- **Verilen metin**
◇ ◇ ◇

Bölgeye ve Kürt meselesine İsrail ve ABD ile bölgede etkili olmak isteyen Fransa ve Körfez ülkeleri açısından bunların tek derdi Kürt meselesi ve Türkiye değil. Sonuçta İran gibi büyük bir mesele var. İslamcılığın çeşitli varyantlarının bir daha canlanmayacak şekilde etkisiz kılınması gibi meseleleri var. İsrail’in güvenliğinin sağlanması gibi bir mesele var. Rusya’nın bir şekilde sınırlandırılması meselesi var. Diğer deyişle, bütün bu ülkeler Türkiye’ye tek başına, Kürtlerle ilişkisi ya da Kürtlerle birlikte olursa Türkiye’nin bölgede erişeceğiz güç üzerinden bakmıyorlar. Türkiye’nin Kürtlerle meselesini bir şekilde hallederek Batının ve İsrail’in bölgedeki çıkarlarını tehdit etmeyecek bir şekilde hareket etmesi, Batının da İsrail’in de arzuladığı esas sonuç olur. Demek istediğim, bu saydığım ülkeler Türkiye’nin Kürtlerle barış yapmasından, Kürt meselesini çözmesinden aman aman rahatsız olmaz. Ama şu doğru: Kimse Türkiye’nin Osmanlı Devleti gibi bölgede etkin olmasını da çok fazla istemez. Ama Türkiye’nin Kürtlerle kardeşleşmesi, çözüm süreci otomatik olarak bu sonucu yaratır mı, ondan çok emin değilim.

Türkiye’nin hem Rusya’ya karşı hem İran’a karşı bir şekilde Batı’nın yanında kalması ve hem İslamcılığı engellemek hem de İsrail’in güvenliğini sağlayacak bir güvenlik mimarisinin oluşmasına katkıda bulunması, Batının çok da arzuladığı işler olur. Şöyle bakmak çok doğru değil: İsrail ve Türkiye tümüyle ayrı kamplarda, çıkarları asla uzlaştırılamaz. İsrail Suriye Kürtlerini destekleyeceği yolunda işaretler veriyor ama bunu Kürtleri gerçekten desteklemekten çok Türkiye’yi belli sınırlara çekmek istediği için yapıyor diye görüyorum. Toparlayarak şöyle cevap vereyim: “İsrail, ABD, Körfez Türkiye’yle Kürtlerin barışmasını istemez” iddiası çok doğru görünmüyor.

Meclis’te Kürt sorununun çözümü için kurulan komisyonun önemi nedir?

◇ ◇ ◇

- **Verilen bilgiler**
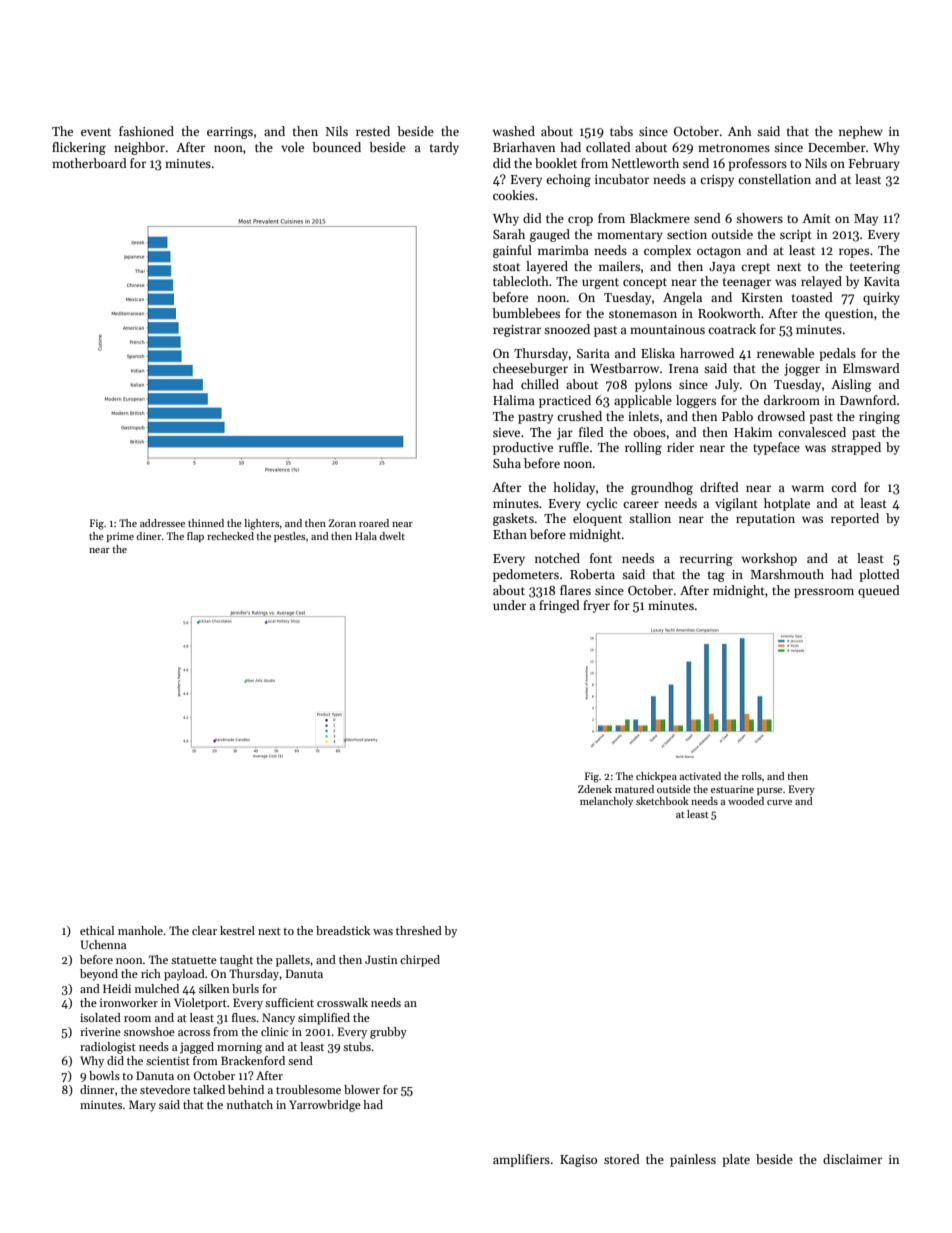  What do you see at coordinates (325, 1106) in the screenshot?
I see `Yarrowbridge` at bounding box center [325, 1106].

◇ ◇ ◇

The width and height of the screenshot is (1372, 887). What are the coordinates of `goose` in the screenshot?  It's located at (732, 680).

◇ ◇ ◇

- **Yazılı görevler**
1. Metinde "Türkiye’nin hem Rusya’ya" sözcüklerinden başlayıp "çok doğru görünmüyor." sözcükleri de dahil olmak üzere oraya kadar uzanan bölümü, "İran’a" yerine "Çin’e" koyarak yeniden yazın.
2. Metinde adı geçen ülkelerin hepsini geçtikleri sırayla sıralayın. Körfez ülkeleri gibi topluca anılanları ve Osmanlı Devleti'ni listeye almayın.

- **Cevaplar**
1.
Türkiye’nin hem Rusya’ya karşı hem Çin’e karşı bir şekilde Batı’nın yanında kalması ve hem İslamcılığı engellemek hem de İsrail’in güvenliğini sağlayacak bir güvenlik mimarisinin oluşmasına katkıda bulunması, Batının çok da arzuladığı işler olur. Şöyle bakmak çok doğru değil: İsrail ve Türkiye tümüyle ayrı kamplarda, çıkarları asla uzlaştırılamaz. İsrail Suriye Kürtlerini destekleyeceği yolunda işaretler veriyor ama bunu Kürtleri gerçekten desteklemekten çok Türkiye’yi belli sınırlara çekmek istediği için yapıyor diye görüyorum. Toparlayarak şöyle cevap vereyim: “İsrail, ABD, Körfez Türkiye’yle Kürtlerin barışmasını istemez” iddiası çok doğru görünmüyor.

2. Metinde adı geçen ülkeler İsrail, ABD, Fransa, Türkiye, İran, Rusya ve Suriye'dir.